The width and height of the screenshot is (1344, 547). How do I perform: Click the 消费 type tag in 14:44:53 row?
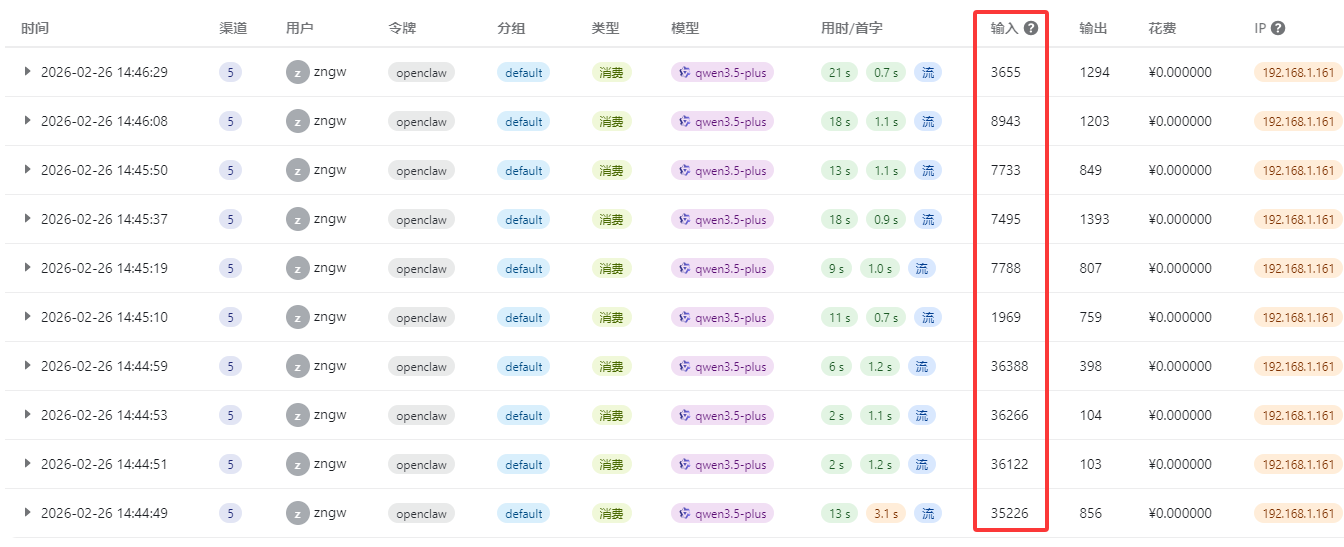click(611, 415)
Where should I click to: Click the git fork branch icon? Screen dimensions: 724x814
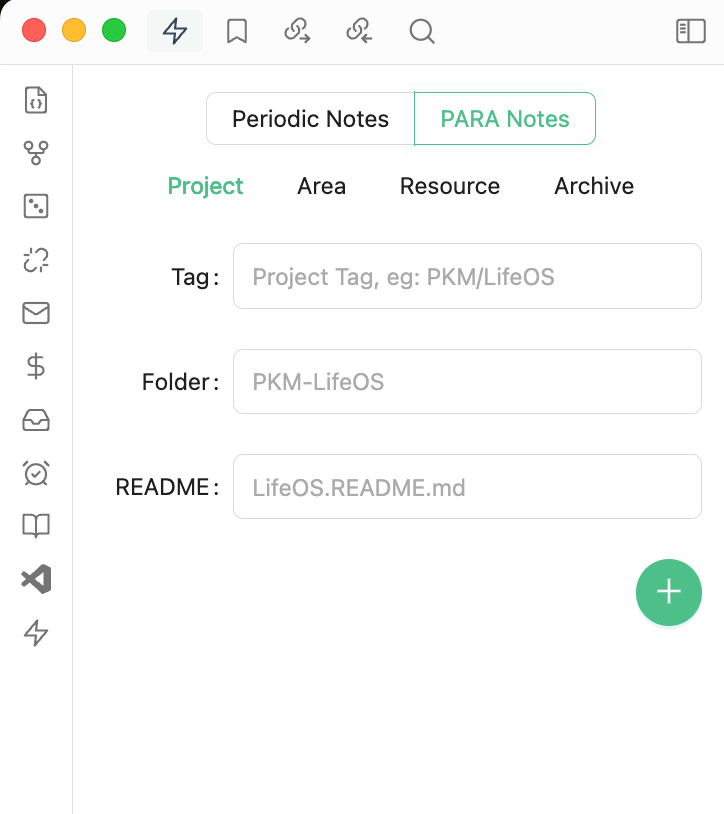pyautogui.click(x=36, y=153)
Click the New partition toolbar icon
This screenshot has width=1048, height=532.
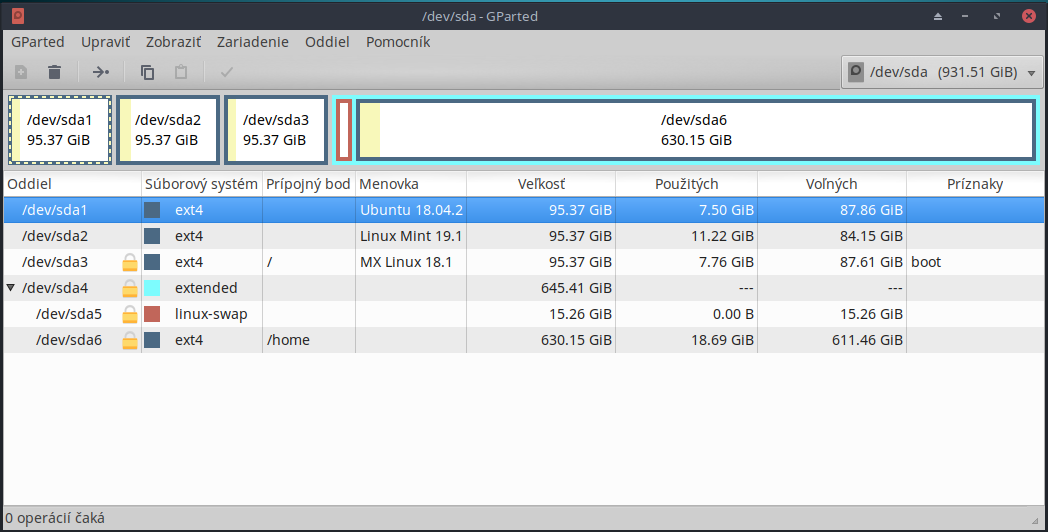tap(21, 72)
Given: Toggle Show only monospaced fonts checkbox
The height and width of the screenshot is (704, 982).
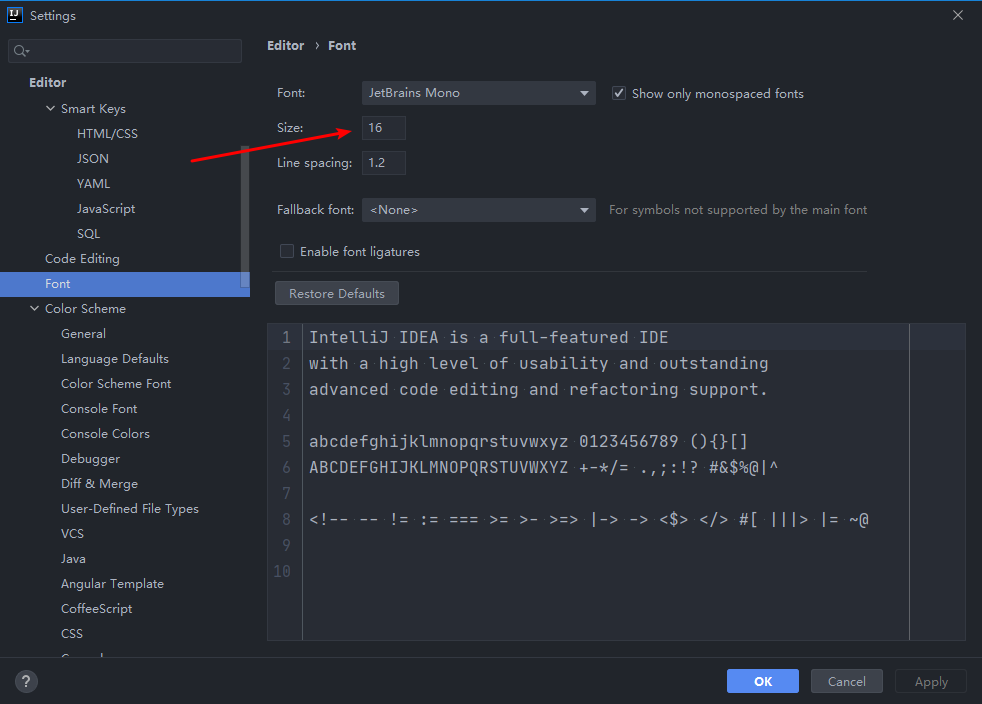Looking at the screenshot, I should coord(619,93).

════════════════

EXERCISE DETAILS. Your answer must be the entries written out word for word, without their pictures.

REPLY TO THE EXERCISE.
The width and height of the screenshot is (1344, 547). How do I perform: Click the 消费 type tag in 14:44:53 row?
click(611, 415)
Where should I click to: Click the git fork branch icon? Screen dimensions: 724x814
pyautogui.click(x=36, y=153)
Click the New partition toolbar icon
This screenshot has width=1048, height=532.
tap(21, 72)
Given: Toggle Show only monospaced fonts checkbox
The height and width of the screenshot is (704, 982).
Looking at the screenshot, I should coord(619,93).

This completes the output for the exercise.